A very imperfect approach, but under the circumstances it was a vast improvement over the prior mess of individual mailboxes bestrewn with all manner of project correspondence and files, which made intricate queries about past doings into frustrating spaghettified detanglements.

And ultimately - perhaps like a good deal of IT - at heart was uninformed management, and the reality of ordinary users with little notion of information management.

inopinatus

The problem with any mailbox storage standard that is explicitly labelled “do not use this for delivery”, in this case because the author explicitly rejects (and in 2023 openly mocked) the concurrency and crash-resilience demands that Maildir seeks to offer, is that someone will inevitably use it for delivery.

Aloisius

For MacOS, extracting attachments into files is useful so that Spotlight can index them for search. I believe the same is true for Windows.
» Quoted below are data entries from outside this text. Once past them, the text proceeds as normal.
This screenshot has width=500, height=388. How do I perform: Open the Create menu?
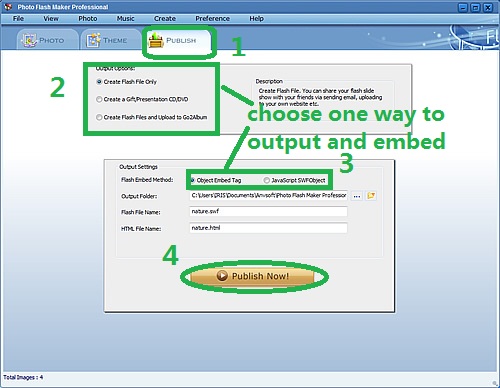[165, 19]
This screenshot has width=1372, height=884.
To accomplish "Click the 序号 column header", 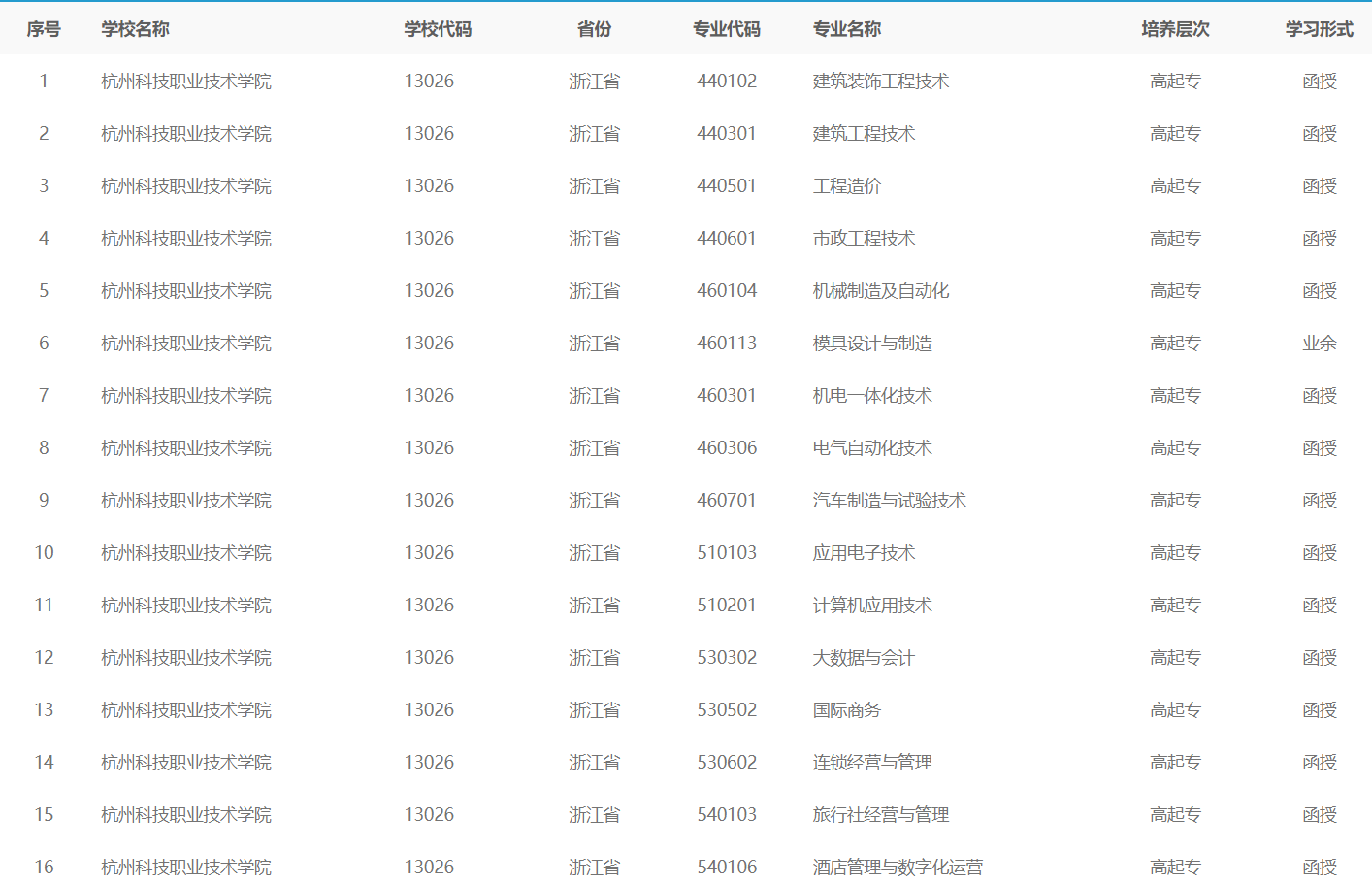I will click(x=44, y=29).
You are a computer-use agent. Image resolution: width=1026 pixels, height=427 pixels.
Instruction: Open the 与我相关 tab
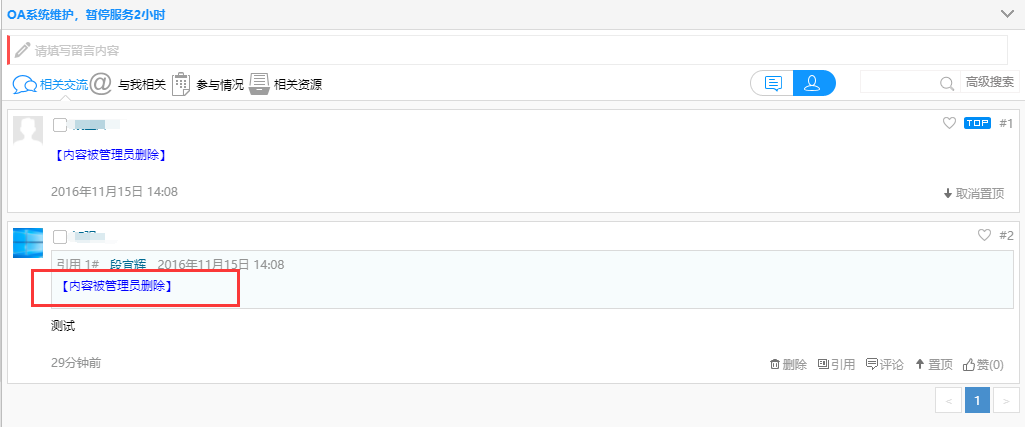pos(129,85)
Mail.app, uses a directory structure that looks similar* to this for say, gmail:

    {account-uuid}/[Gmail].mbox/All Mail.mbox/{mailbox-guid}/Data/Messages/{msguid}.partial.emlx

    {account-uuid}/[Gmail].mbox/All Mail.mbox/{mailbox-guid}/Data/Attachments/{msguid}/{mime part #}/{mime subpart #}/filename.ext

The emlx format is a bit different from eml. It contains the number of bytes for the message at the top and an xml plist at the end that has message flags, last viewed time, gmail labels, etc. For partial.emlx files, the base64 content is removed from the email itself and a content length is added.

This format has its drawbacks, of course.

* Not shown is the hierarchy based on message uid used to keep the number of files in the Messages directory down.

graycat

Been thinking about this subject:

Of course, standard (usual, common) email is just text. Right for the pictures, to have them just as text, they are encoded as base64. Right, its MIME (MultiMedia Internet Mail Extensions).

Soooo, okay, my ISP (Internet Service Provider) has an email service. The service is a Web site, and it does offer getting the "Source", that is, the text, all as just one file.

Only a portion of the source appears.